• [Source data]:
Content starts

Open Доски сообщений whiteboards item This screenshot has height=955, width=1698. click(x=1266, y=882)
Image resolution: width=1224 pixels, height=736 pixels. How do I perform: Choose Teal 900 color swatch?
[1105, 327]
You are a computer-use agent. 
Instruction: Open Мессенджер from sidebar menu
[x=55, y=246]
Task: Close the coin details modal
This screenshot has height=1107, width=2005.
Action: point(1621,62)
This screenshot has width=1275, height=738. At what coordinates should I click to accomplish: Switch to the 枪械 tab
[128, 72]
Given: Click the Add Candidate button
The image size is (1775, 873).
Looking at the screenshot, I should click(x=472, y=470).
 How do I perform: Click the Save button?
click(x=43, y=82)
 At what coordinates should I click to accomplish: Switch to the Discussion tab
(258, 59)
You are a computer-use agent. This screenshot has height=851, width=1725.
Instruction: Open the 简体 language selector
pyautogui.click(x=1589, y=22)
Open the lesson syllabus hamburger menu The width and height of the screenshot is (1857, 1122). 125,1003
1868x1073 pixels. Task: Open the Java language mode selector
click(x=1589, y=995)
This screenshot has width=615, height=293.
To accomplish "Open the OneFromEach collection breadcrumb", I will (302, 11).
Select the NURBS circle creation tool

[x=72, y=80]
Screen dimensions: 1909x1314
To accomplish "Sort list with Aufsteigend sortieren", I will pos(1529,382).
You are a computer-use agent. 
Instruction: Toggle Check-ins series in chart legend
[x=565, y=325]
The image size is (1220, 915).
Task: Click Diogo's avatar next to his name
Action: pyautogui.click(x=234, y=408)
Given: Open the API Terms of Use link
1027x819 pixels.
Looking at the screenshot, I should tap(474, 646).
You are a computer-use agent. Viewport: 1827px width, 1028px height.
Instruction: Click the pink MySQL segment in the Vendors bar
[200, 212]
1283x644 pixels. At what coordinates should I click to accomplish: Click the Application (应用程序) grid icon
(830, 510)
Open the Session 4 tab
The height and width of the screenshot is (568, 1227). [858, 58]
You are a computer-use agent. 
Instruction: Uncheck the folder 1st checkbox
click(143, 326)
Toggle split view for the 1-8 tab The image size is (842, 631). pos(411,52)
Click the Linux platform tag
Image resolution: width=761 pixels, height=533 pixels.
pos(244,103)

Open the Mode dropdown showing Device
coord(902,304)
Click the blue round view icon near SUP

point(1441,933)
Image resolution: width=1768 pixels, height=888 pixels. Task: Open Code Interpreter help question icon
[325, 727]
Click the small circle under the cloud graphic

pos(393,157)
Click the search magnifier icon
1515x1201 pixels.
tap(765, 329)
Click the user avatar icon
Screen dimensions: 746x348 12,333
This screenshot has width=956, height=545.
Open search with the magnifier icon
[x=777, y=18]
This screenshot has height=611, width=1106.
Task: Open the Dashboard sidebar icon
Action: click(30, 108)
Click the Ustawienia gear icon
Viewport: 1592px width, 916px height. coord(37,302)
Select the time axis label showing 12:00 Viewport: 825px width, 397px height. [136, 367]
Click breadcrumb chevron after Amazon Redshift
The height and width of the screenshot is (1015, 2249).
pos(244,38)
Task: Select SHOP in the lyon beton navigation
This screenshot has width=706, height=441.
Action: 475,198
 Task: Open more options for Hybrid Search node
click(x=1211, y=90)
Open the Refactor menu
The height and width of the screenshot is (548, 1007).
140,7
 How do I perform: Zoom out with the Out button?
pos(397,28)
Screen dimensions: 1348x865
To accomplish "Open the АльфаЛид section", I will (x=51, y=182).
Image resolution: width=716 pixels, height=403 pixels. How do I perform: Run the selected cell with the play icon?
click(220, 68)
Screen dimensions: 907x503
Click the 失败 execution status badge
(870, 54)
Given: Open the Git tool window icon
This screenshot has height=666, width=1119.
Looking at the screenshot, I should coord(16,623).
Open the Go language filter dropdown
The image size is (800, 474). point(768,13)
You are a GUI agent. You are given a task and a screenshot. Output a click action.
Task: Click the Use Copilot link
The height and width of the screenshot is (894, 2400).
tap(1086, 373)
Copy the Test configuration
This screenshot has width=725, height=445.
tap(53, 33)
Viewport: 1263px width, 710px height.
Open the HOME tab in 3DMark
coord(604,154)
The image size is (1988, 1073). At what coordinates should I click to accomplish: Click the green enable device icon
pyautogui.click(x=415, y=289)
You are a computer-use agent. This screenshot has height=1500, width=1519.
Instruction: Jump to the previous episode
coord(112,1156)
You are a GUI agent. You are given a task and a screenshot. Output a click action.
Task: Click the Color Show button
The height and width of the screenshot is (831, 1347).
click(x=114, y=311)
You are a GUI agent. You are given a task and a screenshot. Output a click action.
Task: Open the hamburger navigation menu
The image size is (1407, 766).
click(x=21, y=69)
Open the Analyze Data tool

Content ends

• [What needs to be done]: How many lines of the material hold the string "hamburger"? Answer with the number only.

• [Solution to this problem]: 2